- Associated Press - Thursday, July 23, 2015

MINNEAPOLIS (AP) - A teenager accused in a brutal assault on a state psychiatric hospital staff member was placed in the adult institution in possible violation of a federal court order governing such decisions, according to a newspaper report Thursday.

The 16-year-old, whose identity is protected in court records, may have been ineligible to be put in the secure St. Peter hospital under a 2011 legal settlement, which was crafted to keep patients solely with developmental disabilities out of settings meant for violent or severely mentally ill patients, the Star Tribune reported (https://strib.mn/1foNMg2 ).

Court records show the teen with a deeply troubled childhood was transferred in May from a juvenile detention center in Pine County to the Minnesota Security Hospital, where he allegedly assaulted a female security counselor so severely this month that she was hospitalized with head injuries.

The Department of Human Services wouldn’t discuss his specific case, citing privacy reasons, but acknowledged gaps in the system for treating young adults with development disabilities and aggressive behavior.

“We are looking at ways to address these gaps so individuals can be placed in the setting most appropriate to their needs,” the agency said in a written statement.



It’s rare for a juvenile to be placed in the St. Peter facility, which houses the state’s largest psychiatric hospital.
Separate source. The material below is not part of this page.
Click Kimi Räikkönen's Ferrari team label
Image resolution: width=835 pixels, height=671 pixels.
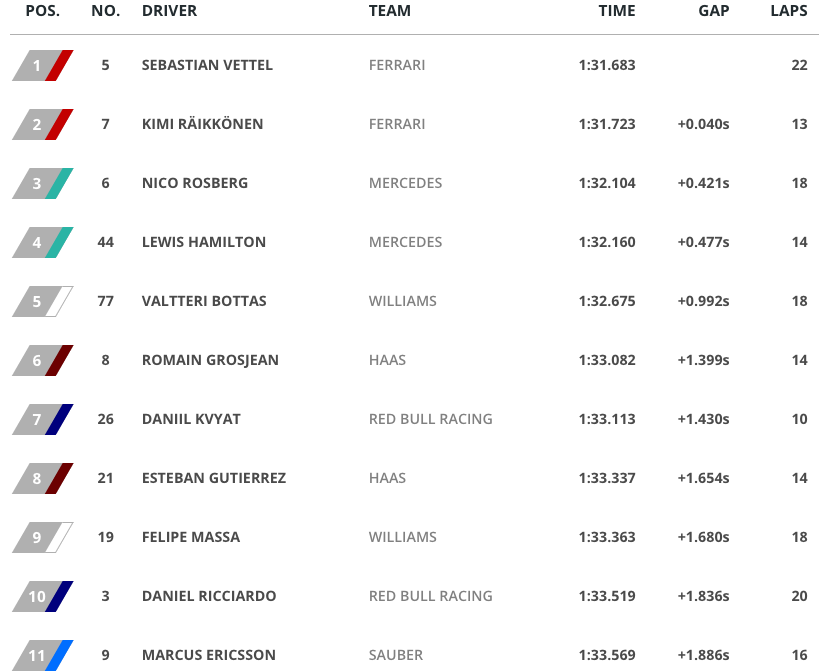(x=397, y=124)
Currently, there are just two juveniles and only nine patients with solely a developmental disability.

Records show the boy was born with fetal alcohol syndrome, and suffered severe head injuries as a baby. The state agency put him at St. Peter by requesting a variance from state rules, which it approved on its own according to a document obtained by the newspaper.

“It’s the wrong setting and the state knows it,” said Shamus O’Meara, a Minneapolis attorney who represented people with developmental disabilities and their families in the 2011 legal settlement. “They allowed a 16-year-old child with a developmental disability to go into a hostile place with a criminal population, and now you see the result - disaster.”

U.S. District Judge Donovan Frank, who is overseeing implementation of the settlement, has ordered the state to submit a plan for transferring the teen from the security hospital, where he remains, by July 31.

Records show that in 2012 the teen gave a staff member at one facility a concussion. After being moved to another treatment center, he was charged with assault for hitting a teacher in the face. In September 2014, he was charged with two felonies after for groping and punching a female staff member in a child behavior hospital in Willmar, and was moved to St. Peter after kicking a staff member until she lost consciousness.